Updated

The Department of Health and Human Services is allowing members of Congress to visit a Texas immigration detention center amid growing concerns about access to such facilities housing the recent surge of children who have illegally crossed the U.S.-Mexico border.

The tour is scheduled to take place Tuesday morning. The site will be a temporary shelter at the Joint Base San Antonio Lackland, according to The Blaze news website.

Tens of thousands of young people -- including an estimated 50,000 children -- have illegally crossed the border in recent months, sent by their parents to escape violence in Central America and connect with relatives in the United States.

The long-simmering issue about what the U.S. should do with an estimated 11.5 million people now living here illegally and the need to tighten border security has emerged as a key 2014 election issue. The surge of illegals also resulted this week in a tense standoff in Southern California in which residents of the city of Murrieta turned back buses carrying an overflow of illegal border-crossers.

Lawmakers are also concerned about the children’s exposure to disease and physical attacks during their long journeys.

The debate in Washington about which political party is to blame could hit a political high note next week when President Obama is expected to ask Congress for $2 billion to help with the border-crossing crisis.

Republicans blame Obama for a 2012 executive orders that made some young illegal immigrants eligible for deferred deportation.
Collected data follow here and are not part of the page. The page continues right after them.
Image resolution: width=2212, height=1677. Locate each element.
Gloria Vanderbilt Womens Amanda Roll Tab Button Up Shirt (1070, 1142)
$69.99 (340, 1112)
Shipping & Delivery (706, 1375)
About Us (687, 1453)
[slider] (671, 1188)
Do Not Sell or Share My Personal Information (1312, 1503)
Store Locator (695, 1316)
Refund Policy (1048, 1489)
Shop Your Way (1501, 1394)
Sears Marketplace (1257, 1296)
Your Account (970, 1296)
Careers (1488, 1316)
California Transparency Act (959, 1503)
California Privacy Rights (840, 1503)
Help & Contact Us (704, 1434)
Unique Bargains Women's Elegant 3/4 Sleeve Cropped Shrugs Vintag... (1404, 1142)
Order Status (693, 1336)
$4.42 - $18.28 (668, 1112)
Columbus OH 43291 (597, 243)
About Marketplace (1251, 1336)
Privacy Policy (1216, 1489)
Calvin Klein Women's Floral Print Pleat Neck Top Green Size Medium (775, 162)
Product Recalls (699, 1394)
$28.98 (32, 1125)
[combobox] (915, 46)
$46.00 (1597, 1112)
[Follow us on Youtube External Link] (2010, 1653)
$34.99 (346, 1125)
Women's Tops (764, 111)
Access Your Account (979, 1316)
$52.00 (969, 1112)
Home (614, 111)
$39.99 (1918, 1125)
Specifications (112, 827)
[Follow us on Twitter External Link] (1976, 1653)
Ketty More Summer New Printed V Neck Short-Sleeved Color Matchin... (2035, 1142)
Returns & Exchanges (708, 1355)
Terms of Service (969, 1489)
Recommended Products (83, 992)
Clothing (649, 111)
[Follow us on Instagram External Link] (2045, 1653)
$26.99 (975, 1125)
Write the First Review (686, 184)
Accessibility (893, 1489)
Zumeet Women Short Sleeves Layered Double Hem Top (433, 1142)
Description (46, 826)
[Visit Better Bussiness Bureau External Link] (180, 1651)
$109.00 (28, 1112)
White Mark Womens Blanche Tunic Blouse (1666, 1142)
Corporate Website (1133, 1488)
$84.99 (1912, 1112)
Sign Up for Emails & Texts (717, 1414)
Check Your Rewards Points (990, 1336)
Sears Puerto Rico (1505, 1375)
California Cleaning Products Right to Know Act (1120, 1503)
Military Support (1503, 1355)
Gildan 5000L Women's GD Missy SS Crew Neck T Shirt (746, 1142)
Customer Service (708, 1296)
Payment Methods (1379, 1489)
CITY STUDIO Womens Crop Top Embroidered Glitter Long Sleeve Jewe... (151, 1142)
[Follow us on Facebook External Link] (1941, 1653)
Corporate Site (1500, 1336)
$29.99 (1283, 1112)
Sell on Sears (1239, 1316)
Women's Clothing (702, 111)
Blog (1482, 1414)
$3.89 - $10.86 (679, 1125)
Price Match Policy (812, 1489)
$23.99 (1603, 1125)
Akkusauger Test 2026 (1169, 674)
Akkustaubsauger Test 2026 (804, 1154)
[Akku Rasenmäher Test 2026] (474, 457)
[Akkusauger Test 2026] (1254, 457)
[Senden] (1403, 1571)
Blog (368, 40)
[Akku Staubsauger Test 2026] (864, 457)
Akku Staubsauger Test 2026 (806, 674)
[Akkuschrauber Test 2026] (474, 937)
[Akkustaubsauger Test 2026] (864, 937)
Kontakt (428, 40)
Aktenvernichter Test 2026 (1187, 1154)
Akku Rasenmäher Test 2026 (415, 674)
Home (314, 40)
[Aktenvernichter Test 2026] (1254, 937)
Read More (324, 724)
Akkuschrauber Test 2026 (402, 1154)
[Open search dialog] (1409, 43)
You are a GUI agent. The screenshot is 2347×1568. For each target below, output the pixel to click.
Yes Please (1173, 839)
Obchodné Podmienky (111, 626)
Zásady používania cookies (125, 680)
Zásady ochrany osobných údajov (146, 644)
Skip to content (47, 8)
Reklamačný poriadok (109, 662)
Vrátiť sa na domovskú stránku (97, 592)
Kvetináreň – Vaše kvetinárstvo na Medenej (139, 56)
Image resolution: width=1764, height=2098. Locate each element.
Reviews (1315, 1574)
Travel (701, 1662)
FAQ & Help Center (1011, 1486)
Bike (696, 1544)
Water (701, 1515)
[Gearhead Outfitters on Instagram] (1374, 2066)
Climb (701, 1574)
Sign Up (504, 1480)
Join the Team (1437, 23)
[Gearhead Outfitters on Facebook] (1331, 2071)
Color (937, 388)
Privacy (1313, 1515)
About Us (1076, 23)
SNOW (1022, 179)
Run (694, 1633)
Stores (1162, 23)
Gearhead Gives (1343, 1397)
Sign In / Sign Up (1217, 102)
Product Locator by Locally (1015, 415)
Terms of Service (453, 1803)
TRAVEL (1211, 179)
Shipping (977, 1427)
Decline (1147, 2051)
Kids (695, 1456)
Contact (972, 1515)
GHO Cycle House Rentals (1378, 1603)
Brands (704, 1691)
Democrats blame the GOP-led House for not voting on immigration-reform legislation.

Members of Congress have already been invited in recent weeks to visit facilities, including a June 12 offer to see the one at the Ventura County Naval Base in Oxnard, Calif.  And House Minority Leader Nancy Pelosi, D-Calif., is scheduled Saturday to go to the South Texas Detention Center, in Pearsall.

However, Oklahoma GOP Rep. Jim Bridenstine said Wednesday that he was recently denied access to Fort Sill, one of three U.S. facilities housing the unaccompanied children, and was told the soonest he could get in was July 21.

“Any member of Congress should have the legal authority to visit a federal youth detention facility without waiting three weeks," he said. “What are they trying to hide? As a Navy pilot, I have been involved in operations countering illicit human trafficking. I would like to know to whom these children are being released."

As with the previous tours, the HHS has issues rules for the Lackland, Texas, tour that includes no recording devices, no interacting with staffers and the children and no questions until after the tour.